The gold complex came under more pressure this week as the US, UK and European central banks reaffirmed their willingness to do whatever it takes to combat inflation at the European Central Bank’s annual forum on Wednesday. This was followed by more selling at the end of the quarter on Thursday, even though US 10-year Treasury yields fell below 3%.
During the ECB livestream event from Portugal, Fed Chair Jerome Powell said the central bank was working against time to beat inflation. Powell said Fed policymakers have no choice but to continue raising interest rates to achieve this, although there is no guarantee that it can provide a smooth landing for the economy.
“Is there a risk that we go too far [with rate hikes]? ‘ said Powell. ‘Certainly, there is danger. The biggest mistake we would make, to put it this way, would be a failure to restore price stability.” Powell added that the United States had experienced consistently higher inflation for more than a year, and it would be “bad risk management” to assume that longer-term inflation expectations “will remain firm until indefinitely in the face of persistently high inflation.
The increasingly frustrated Fed chair repeated that bringing inflation back to the Fed’s 2% target would involve “some pain,” but noted that “the worst pain would be a failure to address this high inflation and allow it to continue.”
Overall, talk of a recession grew as US data continued to frustrate and commodity pricing response to the Fed’s deliberate demand destruction. As the world’s largest central bank continues to make adjustments to its “unconditional” fight for price stability, the risks of a recession are becoming more and more evident in the daily macro data.
According to the GDP model now released by the Federal Reserve Bank of Atlanta midweek, the US economy is expected to contract by 1% in the second quarter, down alarmingly from the June 27 forecast of +0.3%. With the Commerce Department showing on Wednesday that US gross domestic product contracted 1.6% for the first quarter versus 6.9% in the fourth quarter of last year, the combined data currently puts the US economy in recession with back-to-back negative quarterly GDP. .
Moreover, the sharp drop in US 10-year Treasury yields this week threatens to cause an inversion of the yield curve between 10-year and 2-year bond yields. A shorter, longer-term yield decline is another sign of stagnation.
In the next day’s US inflation data table, the Fed’s preferred inflation measure was the following day. The Personal Consumption Expenditure (PCE) price index was released on Thursday morning. According to the Commerce Department, core personal consumption expenditures increased 4.7% year over year. Although this is a 0.2 percentage point drop from April, levels are still at a high level not seen since the early 1980s. Headline inflation rose naturally after rising 6.3% year over year and 0.6% from the previous month.

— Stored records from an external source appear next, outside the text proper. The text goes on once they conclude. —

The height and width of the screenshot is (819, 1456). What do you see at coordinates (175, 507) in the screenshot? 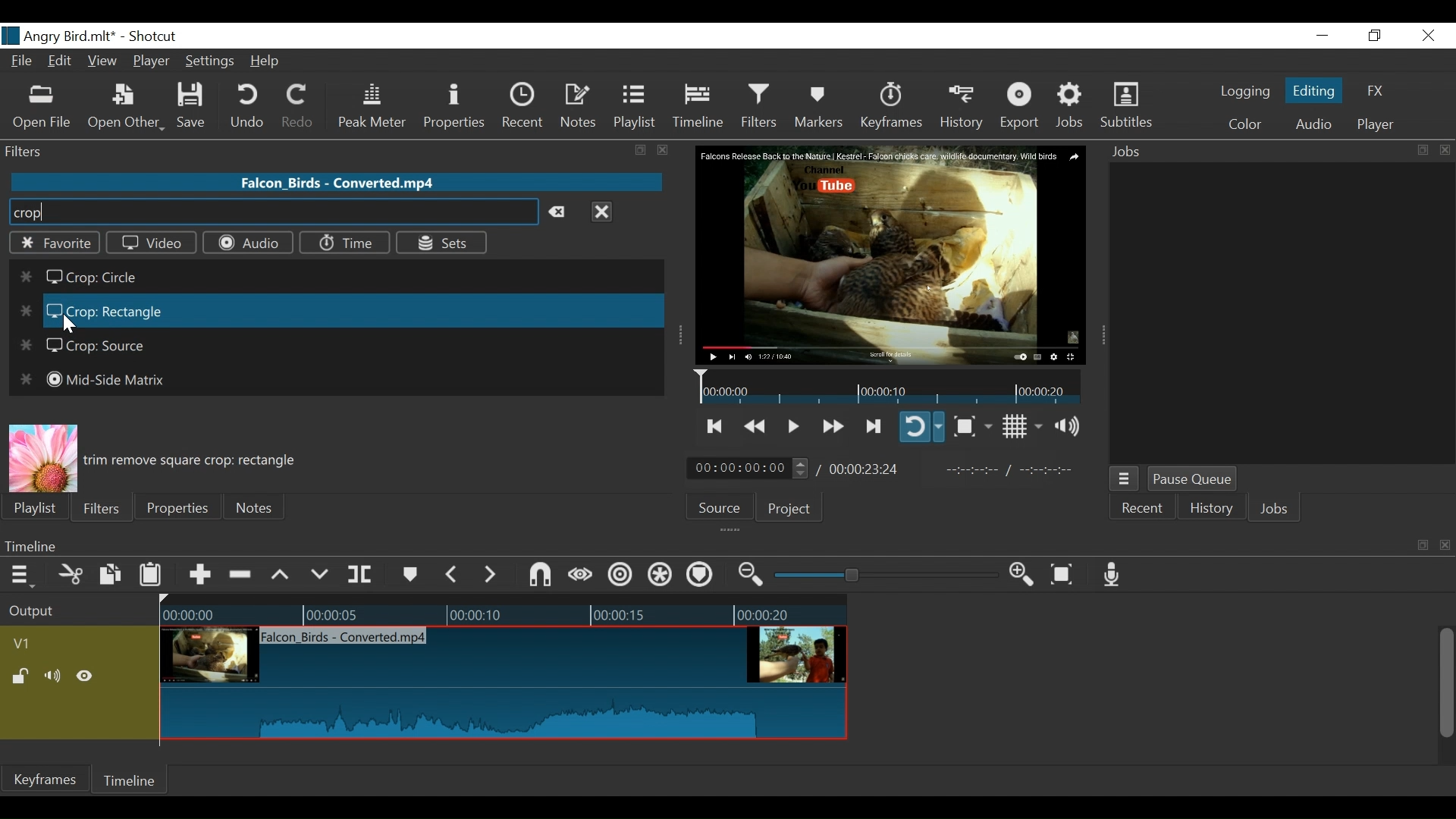
I see `Properties` at bounding box center [175, 507].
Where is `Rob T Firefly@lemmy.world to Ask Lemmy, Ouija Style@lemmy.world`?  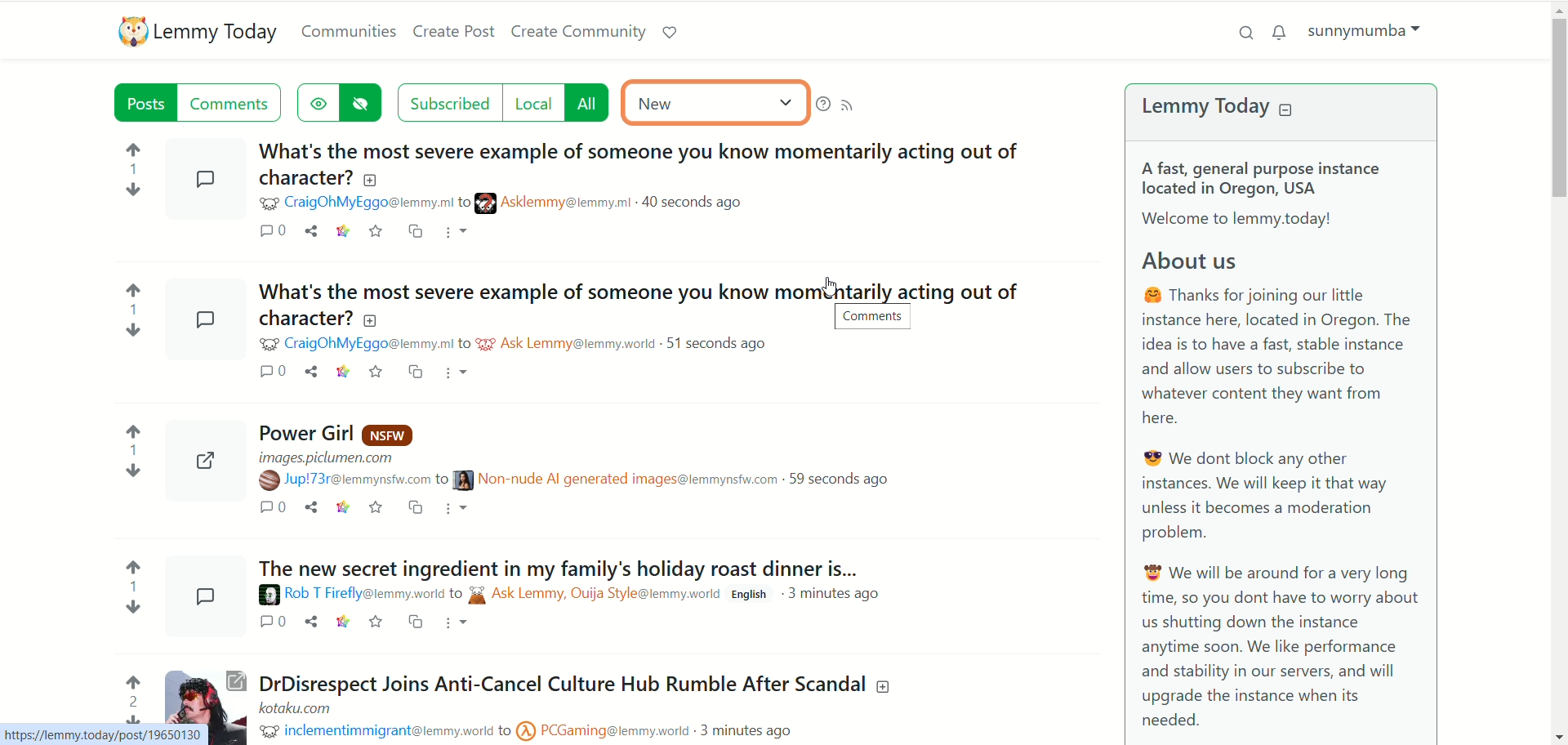 Rob T Firefly@lemmy.world to Ask Lemmy, Ouija Style@lemmy.world is located at coordinates (503, 595).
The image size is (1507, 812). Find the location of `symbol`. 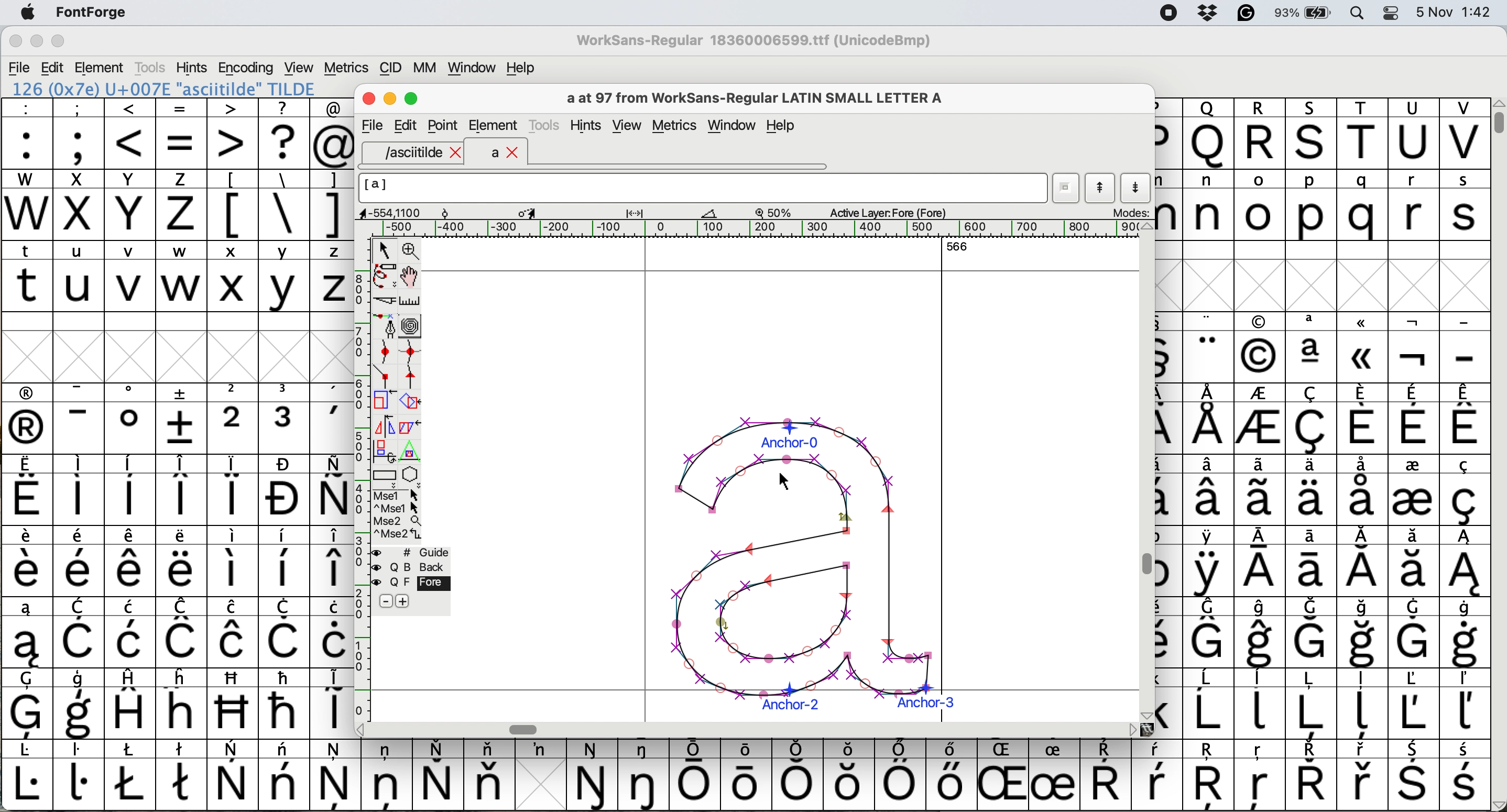

symbol is located at coordinates (489, 774).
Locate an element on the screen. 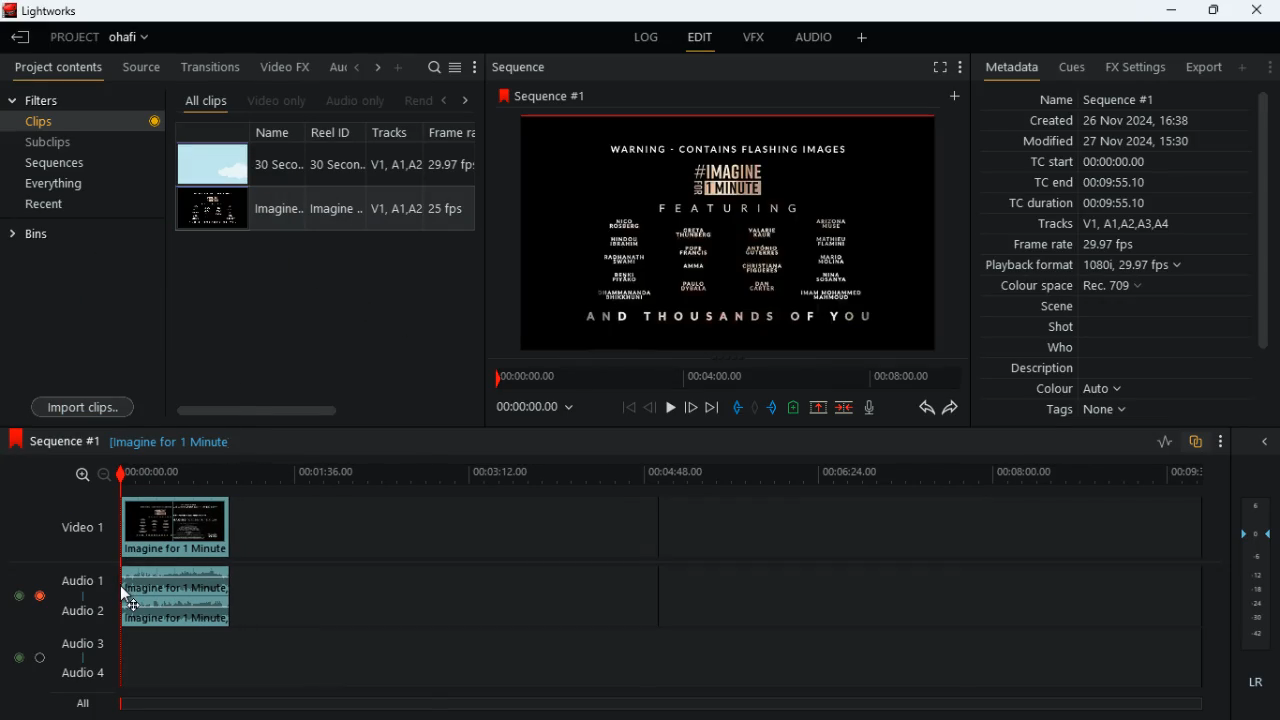 The height and width of the screenshot is (720, 1280). audio only is located at coordinates (357, 101).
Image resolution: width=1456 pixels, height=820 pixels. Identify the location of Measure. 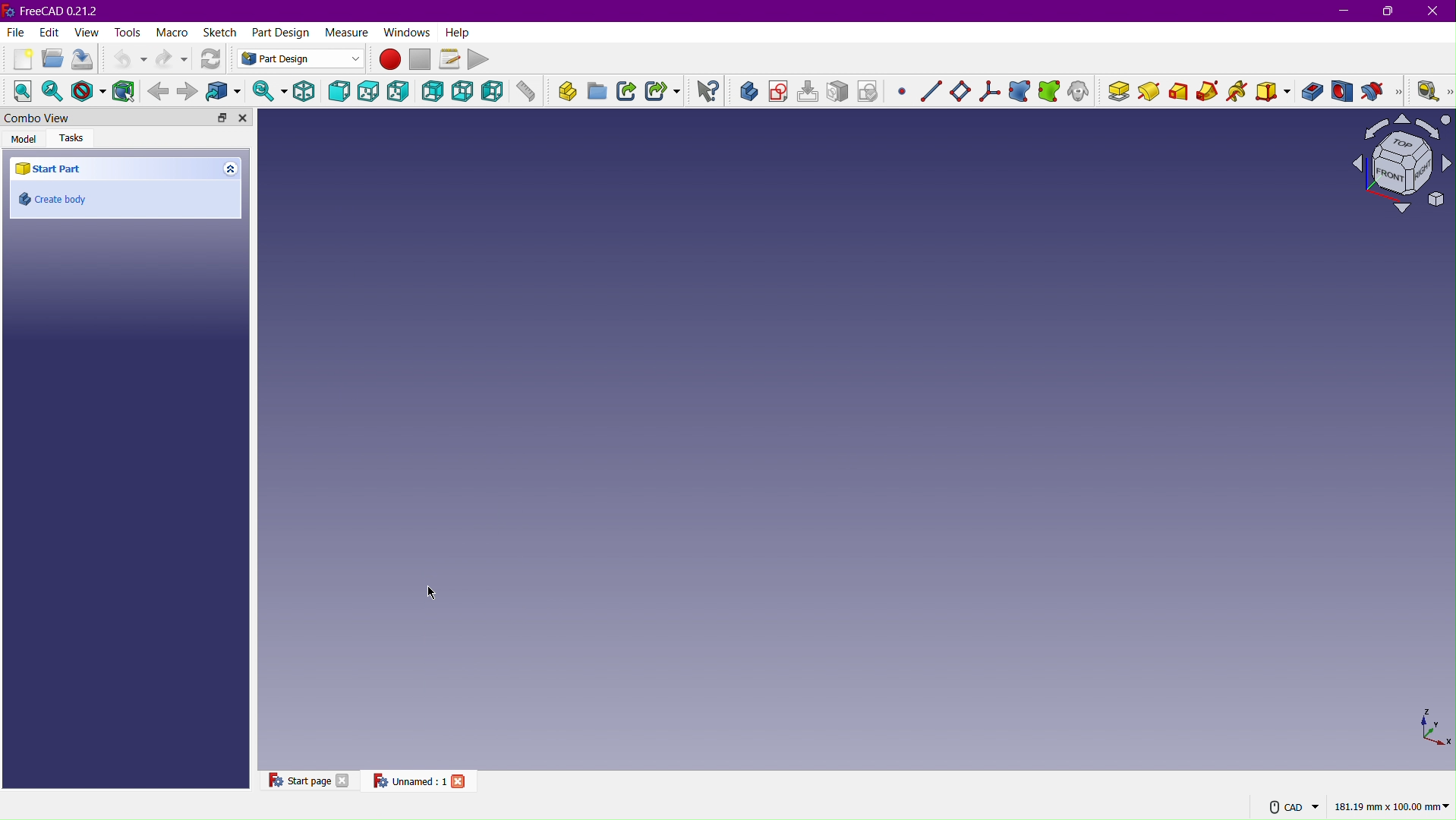
(347, 29).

The initial reaction to the PCE data pushed the gold price up towards $1,825 as this report was expected to reduce the size of the next rate hike in late July. But the optimism was short-lived, as bears gained control of the $20 reversal print in the gold price on the last day of Comex trading for the second quarter to close at $1,807.
The recent drop in yields is supporting gold but at the same time, risk aversion is driving commodity prices lower and the US dollar rising. Although gold futures managed to end the second quarter above the key $1800 level, the safe-haven metal posted its worst quarter in five as the US dollar hovered near a two-decade high and posted its best quarter in more than Seven years.
Meanwhile, both the mining complex and silver continue to show relative weakness in the price of gold and closed at their lowest monthly level in two years on Thursday. With the 3-day weekend in the US entering, the price of silver is at risk of losing the psychologically important $20 level.
Moreover, miners’ capitulation selling has been relentless since the phantom hack in the complex in mid-April, reaching “paradoxical dream territory” as we approach the second half of 2022. With investors throwing the towel on risky assets like the Federal Reserve kegs on the path of Dangerous towards an imminent policy error, the oversold mining sector is likely to approach a major bottom.
On Thursday, GDXJ quickly sold off to $32, the 50% retracement level from the August 2020 high of $64, last seen when gold was offered at $1,375 an ounce three years ago. The Small Miner ETF has also closed far from the monthly Bollinger Band support line since its inception in 2009. When combined with the weekly Relative Strength Index (RSI) trading near 30, these are technical indicators that the small miner is closing in a bullish term reversal. near.